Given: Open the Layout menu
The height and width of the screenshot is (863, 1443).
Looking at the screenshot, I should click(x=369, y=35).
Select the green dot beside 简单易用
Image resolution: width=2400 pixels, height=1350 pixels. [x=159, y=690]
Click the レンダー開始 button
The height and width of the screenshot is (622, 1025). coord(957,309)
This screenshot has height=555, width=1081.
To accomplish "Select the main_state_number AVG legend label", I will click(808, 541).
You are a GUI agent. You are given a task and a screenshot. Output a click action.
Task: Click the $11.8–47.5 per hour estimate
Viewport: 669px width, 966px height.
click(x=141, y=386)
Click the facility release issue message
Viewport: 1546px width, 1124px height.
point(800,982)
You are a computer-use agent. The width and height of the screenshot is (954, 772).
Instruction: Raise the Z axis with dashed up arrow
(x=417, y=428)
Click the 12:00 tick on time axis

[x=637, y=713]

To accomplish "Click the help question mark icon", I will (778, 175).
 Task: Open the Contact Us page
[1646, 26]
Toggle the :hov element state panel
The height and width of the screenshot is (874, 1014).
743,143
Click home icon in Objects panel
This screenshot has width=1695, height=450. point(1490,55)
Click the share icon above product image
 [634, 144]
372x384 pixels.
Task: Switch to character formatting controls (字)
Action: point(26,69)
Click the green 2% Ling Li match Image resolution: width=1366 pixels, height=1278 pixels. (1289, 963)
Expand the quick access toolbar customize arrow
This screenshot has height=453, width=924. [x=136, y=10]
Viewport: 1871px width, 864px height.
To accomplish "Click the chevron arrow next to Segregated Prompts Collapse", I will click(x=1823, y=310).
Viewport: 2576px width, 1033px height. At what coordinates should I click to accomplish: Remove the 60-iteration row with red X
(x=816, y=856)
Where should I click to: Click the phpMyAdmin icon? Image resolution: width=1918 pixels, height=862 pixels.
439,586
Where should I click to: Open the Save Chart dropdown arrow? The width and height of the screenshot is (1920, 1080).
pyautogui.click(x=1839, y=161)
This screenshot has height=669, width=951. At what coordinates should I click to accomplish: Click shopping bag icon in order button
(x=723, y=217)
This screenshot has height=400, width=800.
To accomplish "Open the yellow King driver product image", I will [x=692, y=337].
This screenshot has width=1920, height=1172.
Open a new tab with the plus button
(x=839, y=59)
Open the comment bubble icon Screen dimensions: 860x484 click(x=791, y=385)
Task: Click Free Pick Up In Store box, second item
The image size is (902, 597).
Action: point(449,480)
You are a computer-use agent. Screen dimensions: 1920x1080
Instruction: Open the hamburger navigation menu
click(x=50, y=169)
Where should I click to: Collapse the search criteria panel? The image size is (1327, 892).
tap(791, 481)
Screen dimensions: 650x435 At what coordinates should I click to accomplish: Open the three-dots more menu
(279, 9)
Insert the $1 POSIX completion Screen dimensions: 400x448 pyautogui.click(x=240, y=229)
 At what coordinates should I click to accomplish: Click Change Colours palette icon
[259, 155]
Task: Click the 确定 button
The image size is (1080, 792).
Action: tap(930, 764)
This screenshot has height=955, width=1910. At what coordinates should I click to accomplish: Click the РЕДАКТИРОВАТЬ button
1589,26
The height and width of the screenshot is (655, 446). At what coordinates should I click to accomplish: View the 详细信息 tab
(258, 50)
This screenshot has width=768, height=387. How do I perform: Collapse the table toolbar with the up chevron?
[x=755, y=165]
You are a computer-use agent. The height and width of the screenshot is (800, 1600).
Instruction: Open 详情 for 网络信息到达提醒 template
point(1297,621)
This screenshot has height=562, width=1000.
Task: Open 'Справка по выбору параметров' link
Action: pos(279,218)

|---|

Set problem - Gather every line from the records above that contains the word "size" and copy each one.

Expected answer -
The image size is (902, 597).
Where should I click to: Collapse the search criteria panel? The image size is (1327, 892).
The image size is (1080, 792).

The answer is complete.